When I was busily setting up the video on YouTube — writing a title, description, and creating tags, one of the suggested tabs that the YT machinery came up with was

Wow

My feelings exactly.

It’s in moments like this — nearly seven minutes of moments — that I feel I’m doing the important work of my life (with no offense meant to the students I teach) . . . attempting to make the evanescent permanent, attempting to make the local heroes world-famous.  It makes the knapsack with cameras and tripod feel feathery, not burdensome.

Commodore label

And — quite relevant to this music — I just read that Mosaic Records has completed an eight-CD set of the complete Commodore and Decca recordings of Eddie Condon and Bud Freeman, which will be available in mid-April.  Need I say more?

May your happiness increase!

 

NAOMI AND HER HANDSOME DEVILS

I first met Naomi Uyama in a downtown New York music club five years ago. Soon, we adjourned to the sidewalk.

It’s less melodramatic or noir than it appears.  The club was Banjo Jim’s — ‘way down yonder on Avenue C — where a variety of jazz-folk-dance groups appeared in 2009. The most famous was the Cangelosi Cards, in their original manifestation, featuring among others Tamar Korn, Jake Sanders, Marcus Milius, Cassidy Holden, Gordon Webster, Kevin Dorn. Tamar, who has always admired the Boswell Sisters, got together with singers Naomi and Mimi Terris to perform some Boswell numbers as “The Three Diamonds.” On one cold night, the three singers joined forces on the sidewalk to serenade myself, Jim and Grace Balantic, and unaware passers-by with a Boswell hot chorus of EVERYBODY LOVES MY BABY. Tamar has recorded on her own, as has Mimi, but I and others have been waiting for Naomi to record, to share her sweet swing with the world. And the disc is delightful.

NAOMI

The first thing one notices about the disc is its authentic swing feel courtesy of players who have a deep affection for a late-Basie rhythmic surge and melodic ingenuity: Jake Sanders, guitar; Dalton Ridenhour, piano; Jared Engel, string bass; Jeremy Noller, drums, and a two-person frontline of Adrian Cunningham, tenor saxophone and clarinet; Matt Musselman, trombone.  The band is neither over-rehearsed or overly casual; they provoke regular movements of the listener’s head, torso, and limbs.  (I can attest to this.)  They aren’t busily copying the sound of classic recordings; they are swinging out in fine style. I heard echoes of Illinois Jacquet and Al Grey, of a Buddy Tate band uptown or a Forties Jay McShann small group, of Tiny Grimes and Sir Charles Thompson — those players who swung as reliably as breathing. The band never gets in Naomi’s way, and they make happy music for dancers, riffing as if to the manner born.

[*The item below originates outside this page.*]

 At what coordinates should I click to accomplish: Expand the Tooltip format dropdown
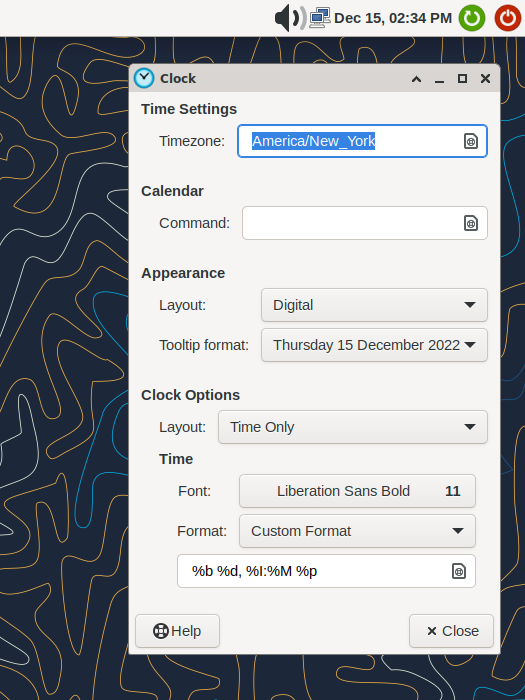[374, 345]
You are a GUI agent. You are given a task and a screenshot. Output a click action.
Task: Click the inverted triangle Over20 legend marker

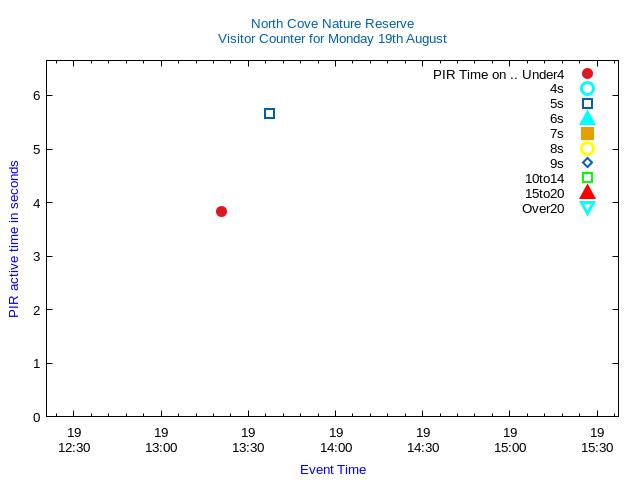tap(587, 208)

But this might seem to ignore Naomi, which would be unthinkable. She came to jazz through lindy hop, which means her rhythm has a cheerful bounce to it, even on slower numbers. But she knows well that making music is more than beating a solid 4/4 so that the dancers know where one is. Naomi is an effective melodist, not tied to the paper but eminently respectful of the melodies we know. Her improvisations tend to be subtle, but when she breaks loose (trading scat phrases with the horns on MARIE) she never puts a foot wrong. (MARIE, incidentally, is the fastest track on the disc — 223 beats per minute — and it never seems rushed. I approve that Naomi and her Handsome Devils understand the beautiful shadings possible within medium-tempo rocking music.)

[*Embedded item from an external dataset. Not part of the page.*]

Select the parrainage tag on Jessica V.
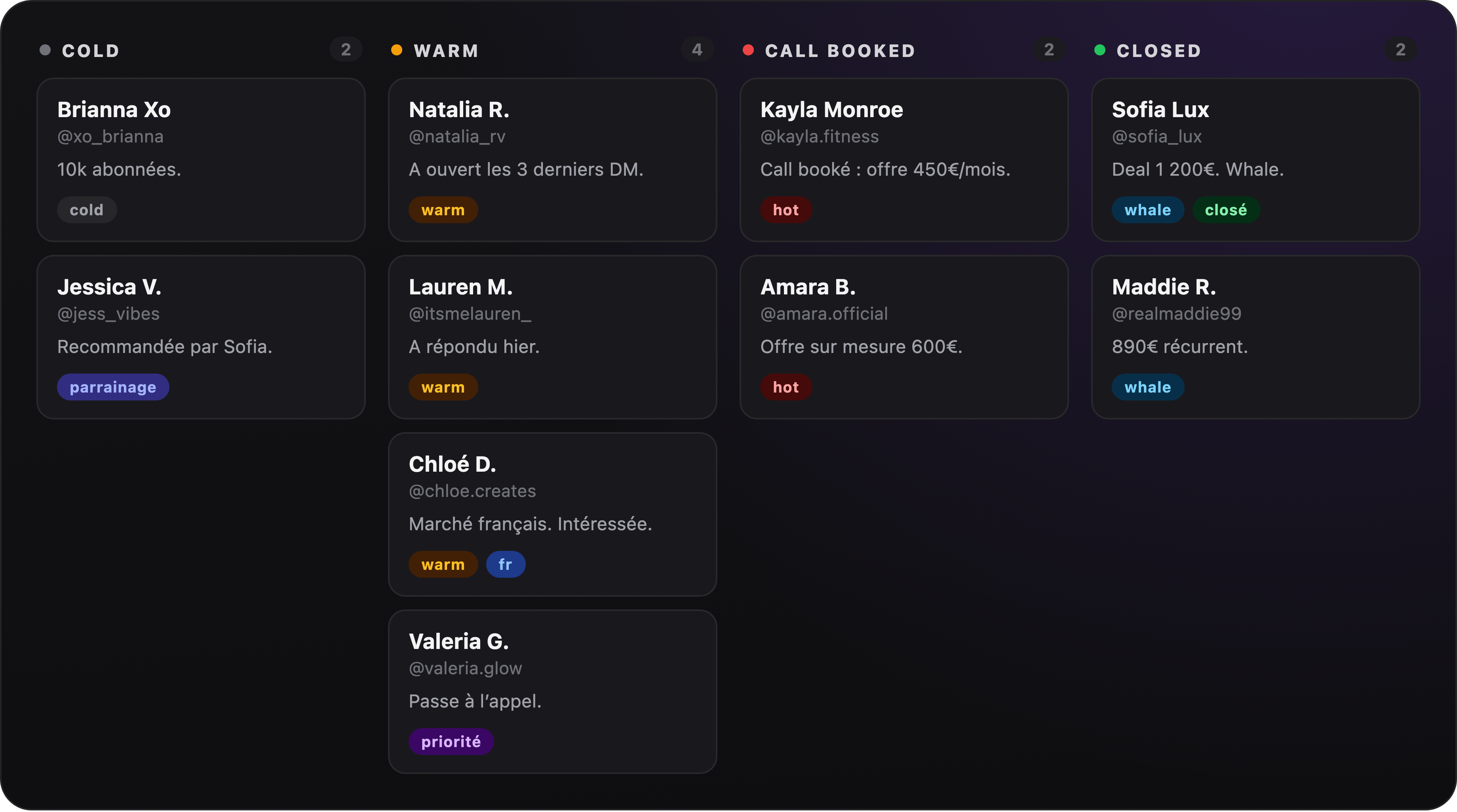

Naomi’s voice is a pleasure in itself — no rough edges, with a wide palette of timbres, but perfectly focused and with an effective phrase-ending vibrato. She doesn’t sound like someone who has spent her life memorizing Ella, Billie, or a dozen others; she sounds, rather, like someone who has fallen in love with the repertoire and decided to sing it, as if she were a bird bursting into song. In swingtime, of course. On Lil Johnson’s seductive encouragement, TAKE IT EASY, GREASY, she does her own version of a Mae West meow, but she doesn’t go in for effects and tricks. Her phrases fall in the right places, and she sounds natural — not always the case among musicians offering milkless milk and silkless silk in the name of Swing.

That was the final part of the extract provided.